Task to carry out
Starting at the line that contains "The height and width of the screenshot is (329, 584).", write out every line to the end of the records below exactly, and leave out the pictures.

Saved entries

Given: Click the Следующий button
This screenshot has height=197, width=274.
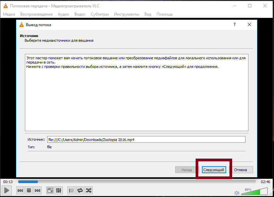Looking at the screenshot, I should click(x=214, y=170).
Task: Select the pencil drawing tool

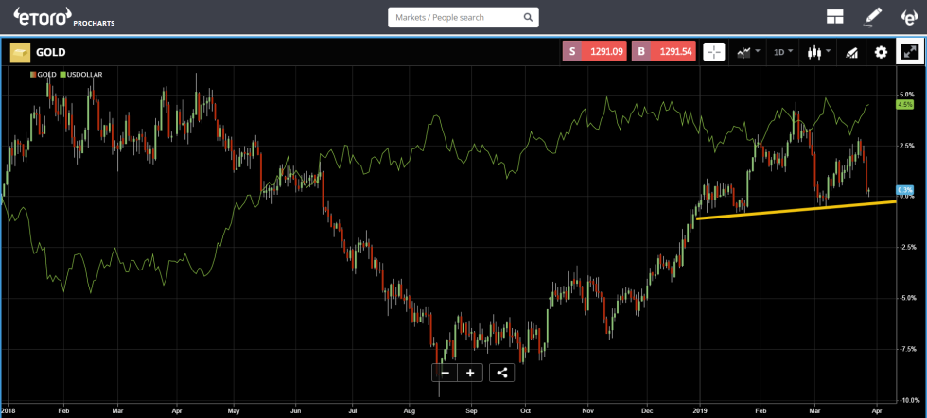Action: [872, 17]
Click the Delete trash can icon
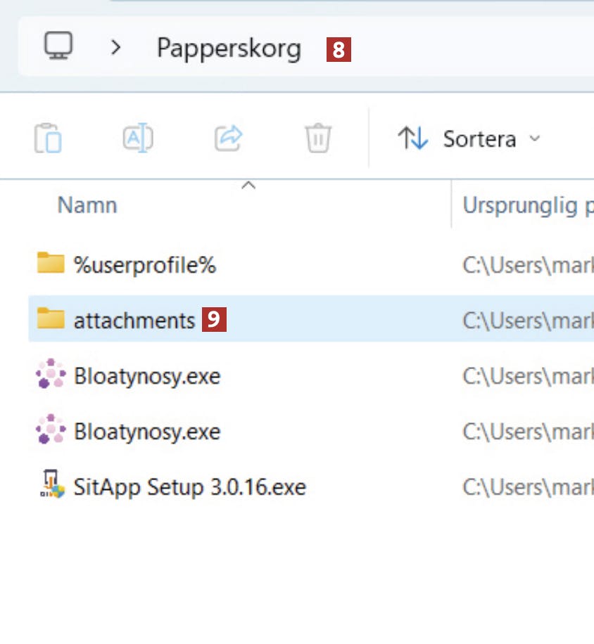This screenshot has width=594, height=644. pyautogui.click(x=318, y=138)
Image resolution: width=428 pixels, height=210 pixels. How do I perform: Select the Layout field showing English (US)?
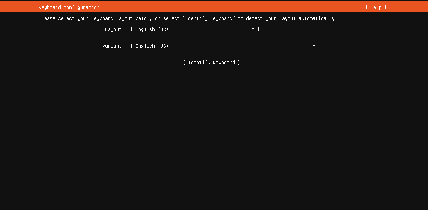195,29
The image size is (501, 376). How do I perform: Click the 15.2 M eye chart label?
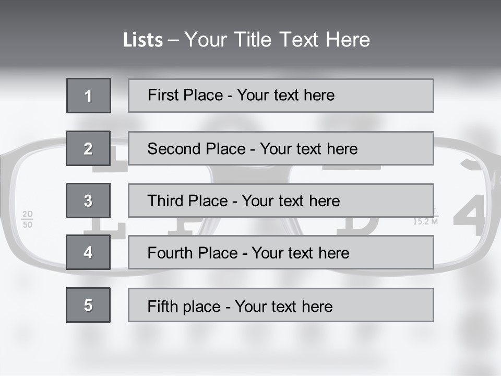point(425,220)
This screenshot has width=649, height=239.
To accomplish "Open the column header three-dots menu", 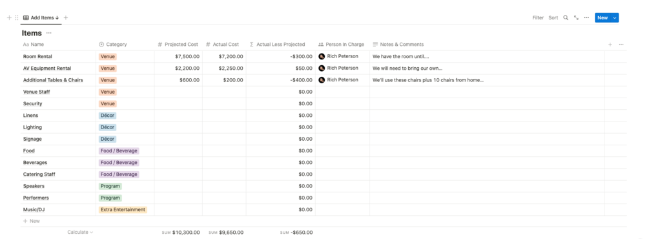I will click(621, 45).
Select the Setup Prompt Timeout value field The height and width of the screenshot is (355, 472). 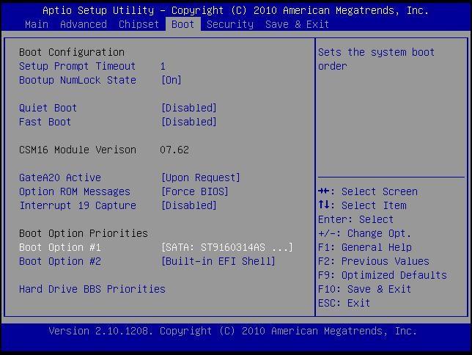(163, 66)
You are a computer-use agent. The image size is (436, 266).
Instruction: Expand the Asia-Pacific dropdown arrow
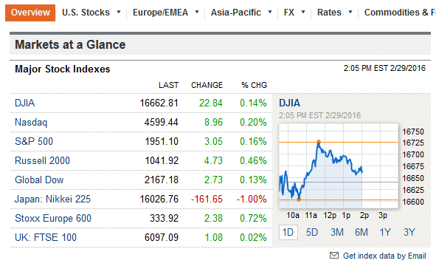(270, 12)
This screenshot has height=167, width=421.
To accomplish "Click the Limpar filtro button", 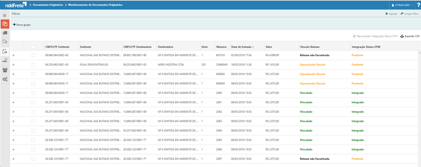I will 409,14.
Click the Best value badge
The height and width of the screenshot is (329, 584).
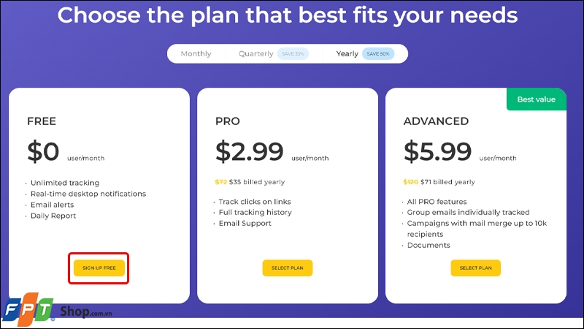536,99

Result below
The height and width of the screenshot is (329, 584).
536,99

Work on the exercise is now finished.